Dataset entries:
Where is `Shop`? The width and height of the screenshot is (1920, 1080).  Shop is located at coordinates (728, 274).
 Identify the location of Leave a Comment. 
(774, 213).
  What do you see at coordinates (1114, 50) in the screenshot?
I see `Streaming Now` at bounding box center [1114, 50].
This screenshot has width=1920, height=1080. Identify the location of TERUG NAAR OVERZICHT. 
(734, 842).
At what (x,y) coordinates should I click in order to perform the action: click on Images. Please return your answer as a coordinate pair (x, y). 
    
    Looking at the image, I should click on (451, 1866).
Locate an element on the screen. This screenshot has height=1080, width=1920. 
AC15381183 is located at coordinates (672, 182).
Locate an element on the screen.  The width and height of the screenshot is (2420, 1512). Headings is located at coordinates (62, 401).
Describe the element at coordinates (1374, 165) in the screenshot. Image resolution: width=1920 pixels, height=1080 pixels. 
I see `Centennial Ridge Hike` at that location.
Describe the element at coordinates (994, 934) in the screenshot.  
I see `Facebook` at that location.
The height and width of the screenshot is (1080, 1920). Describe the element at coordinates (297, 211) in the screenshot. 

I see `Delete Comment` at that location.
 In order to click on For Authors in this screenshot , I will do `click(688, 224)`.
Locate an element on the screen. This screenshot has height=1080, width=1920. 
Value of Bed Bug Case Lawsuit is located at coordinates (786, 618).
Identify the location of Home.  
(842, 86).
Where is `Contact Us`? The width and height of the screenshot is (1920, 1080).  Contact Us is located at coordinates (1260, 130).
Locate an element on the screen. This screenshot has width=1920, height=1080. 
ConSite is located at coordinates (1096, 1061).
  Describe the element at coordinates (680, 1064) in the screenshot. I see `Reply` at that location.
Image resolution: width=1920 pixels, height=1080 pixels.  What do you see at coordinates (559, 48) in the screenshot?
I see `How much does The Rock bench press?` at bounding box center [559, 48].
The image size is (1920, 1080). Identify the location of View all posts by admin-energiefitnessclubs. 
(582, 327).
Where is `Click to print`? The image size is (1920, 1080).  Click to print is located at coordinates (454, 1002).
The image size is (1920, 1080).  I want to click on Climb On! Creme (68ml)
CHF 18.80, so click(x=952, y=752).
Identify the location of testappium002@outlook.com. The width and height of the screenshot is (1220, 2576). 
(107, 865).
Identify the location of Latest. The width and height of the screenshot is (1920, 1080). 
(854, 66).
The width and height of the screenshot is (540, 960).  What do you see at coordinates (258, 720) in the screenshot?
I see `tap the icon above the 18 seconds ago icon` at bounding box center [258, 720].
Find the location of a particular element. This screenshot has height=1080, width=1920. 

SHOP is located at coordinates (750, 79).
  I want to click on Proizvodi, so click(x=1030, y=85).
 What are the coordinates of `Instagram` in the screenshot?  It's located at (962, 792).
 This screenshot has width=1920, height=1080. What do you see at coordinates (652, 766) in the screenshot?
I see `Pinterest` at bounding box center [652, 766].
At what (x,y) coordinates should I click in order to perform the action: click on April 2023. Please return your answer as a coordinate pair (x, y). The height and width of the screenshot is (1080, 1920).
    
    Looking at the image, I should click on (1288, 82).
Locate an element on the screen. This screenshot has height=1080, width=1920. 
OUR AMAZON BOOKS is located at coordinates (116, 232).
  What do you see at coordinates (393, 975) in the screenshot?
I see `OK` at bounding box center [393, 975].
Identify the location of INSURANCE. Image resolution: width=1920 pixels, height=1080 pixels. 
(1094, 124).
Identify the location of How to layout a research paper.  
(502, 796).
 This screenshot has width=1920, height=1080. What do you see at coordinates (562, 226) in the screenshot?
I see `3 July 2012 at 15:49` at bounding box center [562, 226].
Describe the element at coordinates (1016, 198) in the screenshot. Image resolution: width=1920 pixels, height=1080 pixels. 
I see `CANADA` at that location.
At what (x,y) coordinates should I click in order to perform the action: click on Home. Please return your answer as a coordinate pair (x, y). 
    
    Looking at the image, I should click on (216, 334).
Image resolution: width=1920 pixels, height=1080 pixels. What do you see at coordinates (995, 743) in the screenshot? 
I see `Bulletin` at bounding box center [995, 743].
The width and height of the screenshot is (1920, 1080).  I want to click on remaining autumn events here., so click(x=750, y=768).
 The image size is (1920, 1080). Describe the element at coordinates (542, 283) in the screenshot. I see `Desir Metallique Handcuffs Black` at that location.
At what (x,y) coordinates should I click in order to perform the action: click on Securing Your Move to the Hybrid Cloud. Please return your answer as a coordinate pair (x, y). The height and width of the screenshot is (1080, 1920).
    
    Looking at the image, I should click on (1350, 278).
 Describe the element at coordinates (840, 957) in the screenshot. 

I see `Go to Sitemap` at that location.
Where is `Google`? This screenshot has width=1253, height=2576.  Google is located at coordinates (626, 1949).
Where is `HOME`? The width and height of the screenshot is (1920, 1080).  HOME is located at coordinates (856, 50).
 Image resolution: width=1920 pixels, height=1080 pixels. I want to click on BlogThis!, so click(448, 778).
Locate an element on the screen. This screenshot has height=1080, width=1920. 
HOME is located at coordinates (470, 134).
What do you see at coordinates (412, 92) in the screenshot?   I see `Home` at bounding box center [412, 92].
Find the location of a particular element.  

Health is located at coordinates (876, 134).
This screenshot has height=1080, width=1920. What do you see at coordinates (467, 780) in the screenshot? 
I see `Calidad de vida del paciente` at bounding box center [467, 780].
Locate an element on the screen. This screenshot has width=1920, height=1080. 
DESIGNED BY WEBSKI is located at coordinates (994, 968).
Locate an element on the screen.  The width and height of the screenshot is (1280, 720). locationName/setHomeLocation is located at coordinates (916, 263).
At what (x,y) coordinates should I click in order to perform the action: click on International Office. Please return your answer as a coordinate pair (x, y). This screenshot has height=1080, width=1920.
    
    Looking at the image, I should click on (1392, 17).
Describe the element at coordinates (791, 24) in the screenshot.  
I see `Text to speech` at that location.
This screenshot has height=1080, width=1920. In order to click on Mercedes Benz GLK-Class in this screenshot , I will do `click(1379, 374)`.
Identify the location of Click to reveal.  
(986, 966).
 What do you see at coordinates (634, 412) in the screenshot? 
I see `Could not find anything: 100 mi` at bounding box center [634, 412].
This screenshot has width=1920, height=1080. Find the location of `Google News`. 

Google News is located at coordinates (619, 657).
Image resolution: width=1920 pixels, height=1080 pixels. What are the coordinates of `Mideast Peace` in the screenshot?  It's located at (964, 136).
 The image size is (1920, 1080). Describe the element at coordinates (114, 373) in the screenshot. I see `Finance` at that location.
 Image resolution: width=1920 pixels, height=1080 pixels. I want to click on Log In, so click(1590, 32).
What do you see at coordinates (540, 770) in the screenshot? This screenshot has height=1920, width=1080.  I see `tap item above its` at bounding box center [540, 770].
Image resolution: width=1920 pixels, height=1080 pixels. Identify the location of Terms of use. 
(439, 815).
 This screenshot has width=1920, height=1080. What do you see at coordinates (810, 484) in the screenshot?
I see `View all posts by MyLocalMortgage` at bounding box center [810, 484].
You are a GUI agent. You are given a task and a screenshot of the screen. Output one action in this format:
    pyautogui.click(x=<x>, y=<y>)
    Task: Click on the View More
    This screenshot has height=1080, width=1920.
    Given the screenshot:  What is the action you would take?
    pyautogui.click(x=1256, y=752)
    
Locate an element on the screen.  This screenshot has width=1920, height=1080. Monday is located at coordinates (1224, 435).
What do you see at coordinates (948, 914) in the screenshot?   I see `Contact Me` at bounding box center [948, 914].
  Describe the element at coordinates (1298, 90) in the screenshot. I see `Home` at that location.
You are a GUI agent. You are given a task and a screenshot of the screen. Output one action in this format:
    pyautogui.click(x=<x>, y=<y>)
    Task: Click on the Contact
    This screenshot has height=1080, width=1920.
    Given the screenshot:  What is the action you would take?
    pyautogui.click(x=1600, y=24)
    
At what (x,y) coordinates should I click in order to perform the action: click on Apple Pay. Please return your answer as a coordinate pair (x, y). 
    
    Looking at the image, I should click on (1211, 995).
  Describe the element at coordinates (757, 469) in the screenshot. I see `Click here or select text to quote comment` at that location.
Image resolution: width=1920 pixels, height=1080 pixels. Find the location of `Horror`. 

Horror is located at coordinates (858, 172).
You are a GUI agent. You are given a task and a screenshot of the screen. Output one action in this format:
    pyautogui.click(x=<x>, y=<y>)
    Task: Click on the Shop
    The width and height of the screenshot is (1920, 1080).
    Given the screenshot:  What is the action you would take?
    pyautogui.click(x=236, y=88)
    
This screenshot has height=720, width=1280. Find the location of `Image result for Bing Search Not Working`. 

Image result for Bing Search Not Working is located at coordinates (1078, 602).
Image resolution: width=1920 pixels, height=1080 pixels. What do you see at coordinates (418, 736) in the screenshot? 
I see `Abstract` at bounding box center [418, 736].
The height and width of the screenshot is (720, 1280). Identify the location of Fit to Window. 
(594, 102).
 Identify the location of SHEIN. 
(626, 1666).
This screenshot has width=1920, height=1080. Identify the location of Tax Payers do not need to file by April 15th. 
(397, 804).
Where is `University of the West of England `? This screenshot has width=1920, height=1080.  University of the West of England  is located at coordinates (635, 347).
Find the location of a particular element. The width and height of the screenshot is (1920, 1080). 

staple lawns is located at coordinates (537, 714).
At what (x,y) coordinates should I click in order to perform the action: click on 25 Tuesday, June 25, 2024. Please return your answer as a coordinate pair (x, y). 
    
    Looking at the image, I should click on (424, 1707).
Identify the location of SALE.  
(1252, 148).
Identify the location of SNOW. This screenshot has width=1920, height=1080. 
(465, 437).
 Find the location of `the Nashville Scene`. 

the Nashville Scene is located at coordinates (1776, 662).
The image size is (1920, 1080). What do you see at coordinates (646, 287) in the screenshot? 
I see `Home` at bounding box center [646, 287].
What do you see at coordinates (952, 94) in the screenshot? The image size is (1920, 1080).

• [EXERCISE DIRECTIONS]: Return the lines of the listing exactly as they appear, everything from the line containing "This screenshot has width=1920, height=1080. Find" down to the line containing "pyautogui.click(x=1256, y=752)", both included.

• [ANSWER TO THE PROBLEM]:
This screenshot has width=1920, height=1080. Find the location of `Google News`. 

Google News is located at coordinates (619, 657).
Image resolution: width=1920 pixels, height=1080 pixels. What are the coordinates of `Mideast Peace` in the screenshot?  It's located at (964, 136).
 The image size is (1920, 1080). Describe the element at coordinates (114, 373) in the screenshot. I see `Finance` at that location.
 Image resolution: width=1920 pixels, height=1080 pixels. I want to click on Log In, so click(1590, 32).
What do you see at coordinates (540, 770) in the screenshot? This screenshot has height=1920, width=1080.  I see `tap item above its` at bounding box center [540, 770].
Image resolution: width=1920 pixels, height=1080 pixels. Identify the location of Terms of use. 
(439, 815).
 This screenshot has width=1920, height=1080. What do you see at coordinates (810, 484) in the screenshot?
I see `View all posts by MyLocalMortgage` at bounding box center [810, 484].
You are a GUI agent. You are given a task and a screenshot of the screen. Output one action in this format:
    pyautogui.click(x=<x>, y=<y>)
    Task: Click on the View More
    This screenshot has height=1080, width=1920.
    Given the screenshot:  What is the action you would take?
    pyautogui.click(x=1256, y=752)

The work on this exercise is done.